Kehinde Wiley, A Portrait of a Young Gentleman, 2021. The Huntington Library, Art Museum, and Botanical Gardens

The Huntington has put on view Kehinde Wiley's take on Blue Boy. Titled A Portrait of a Young Gentleman, it's being shown opposite Gainsborough's painting in the Thornton Portrait Gallery. The installation runs through Jan. 3, 2022. 

The Wiley becomes the only major 21st-century painting in the Huntington collection. The most recent American works (by Robert Rauschenberg and Sam Francis) were made more than 40 years earlier.

MOCA has had a Wiley painting since 2012 (as far as I know, it's never been displayed). Wiley's portrait of Barack Obama, along with Amy Sherald's Michelle, come to LACMA this November.

Huntington press release here.

Thomas Gainsborough, The Blue Boy, about 1770. The Huntington Library, Art Museum, and Botanical Gardens

Detail of background, A Portrait of a Young Gentleman


Zack said…
The colors in this painting are fabulous. Wow.
Anonymous said…
He does the same thing over and over again.
He and Kaphar exploit (hack) art history in similar ways.
Curiously, both went to the Yale Art School (5 years apart).
Kaphar has more game.
Anonymous said…
There'a a lovely Kehinde Wiley at the Harvard Art Museums, titled "Portrait of Asia-Imani, Gabriella-Esnae, and Kaya Palmer", 2020.
I visited the place daily all last first visit [Europe a no-go].
Not a deep or particularly wide collection, but little that is not a "10".
BTW, see the Gardner's Titian poesie show....SUBLIME, although the permanent Gardner collection reminds me of an old Spanish church in the 70s, when you needed peseta coins to turn on the lights.

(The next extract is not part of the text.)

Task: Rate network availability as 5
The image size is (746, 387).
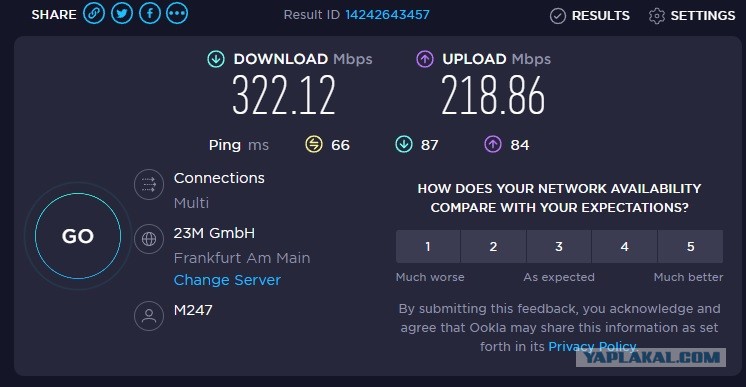Action: [690, 247]
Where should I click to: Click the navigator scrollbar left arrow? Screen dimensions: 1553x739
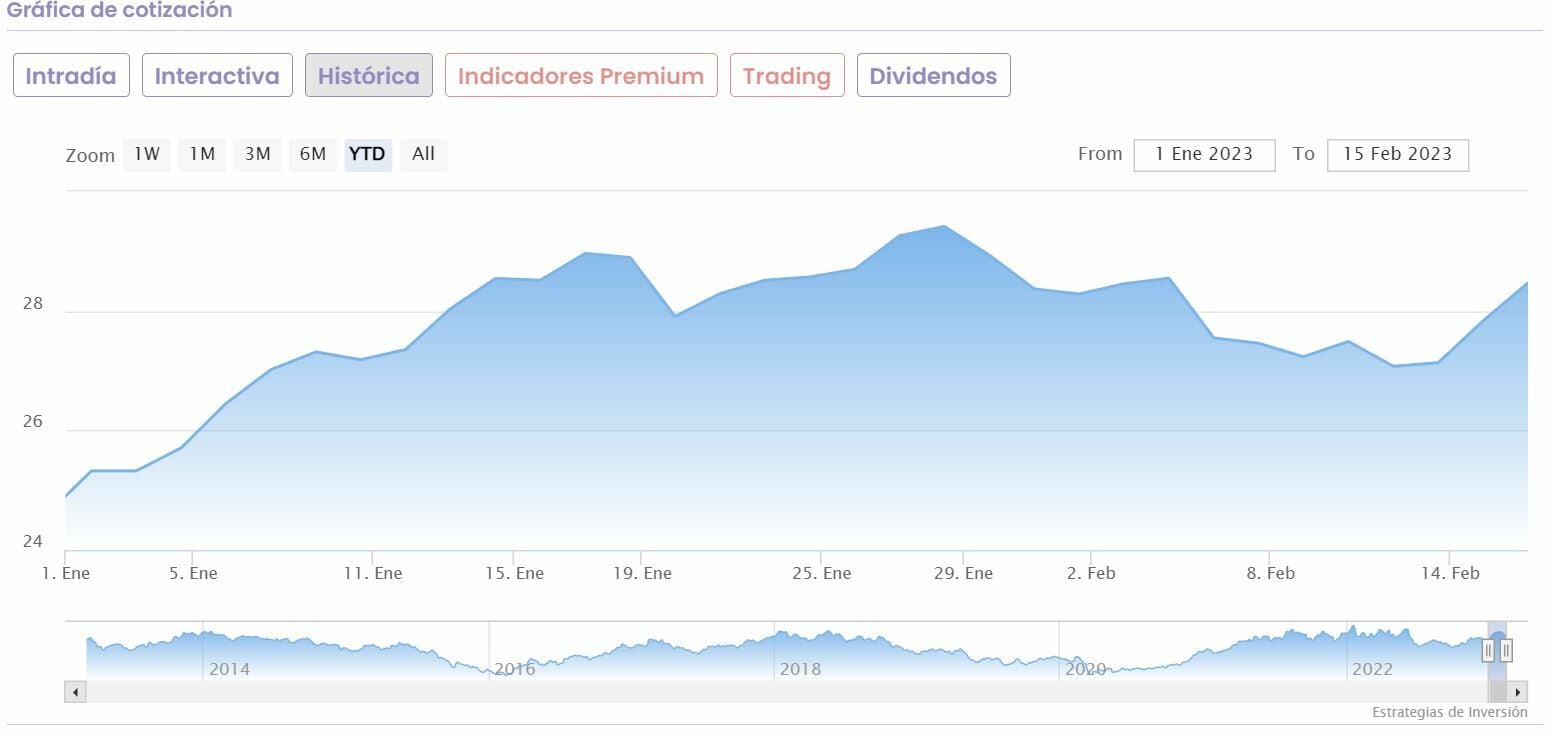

Gardner offers no such option.
Some museums have no business caring for a fine collection. SAD.
In re Anonymous, above:
It's signature style. Read Ad Reinhardt, Mondrian, Pollack, Rothko, et al.
Art isn't original. Picasso said all art is derivative.
Anonymous said…
^^^It's style over substance.

Can't really compare his practice to that of Reinhardt, Rothko, Mondrian, or even Pollack because none of them started out painting in the style that made them remarkable. For example, Mondrian started out painting trees in a Cubist manner.

There's no evolution or leap forward here. Wiley's paintings have more or less always looked like this.

See here:
In re Anonymous, above:
It is still early days. If Wiley "started out" this good, the future promises great things, in my opinion.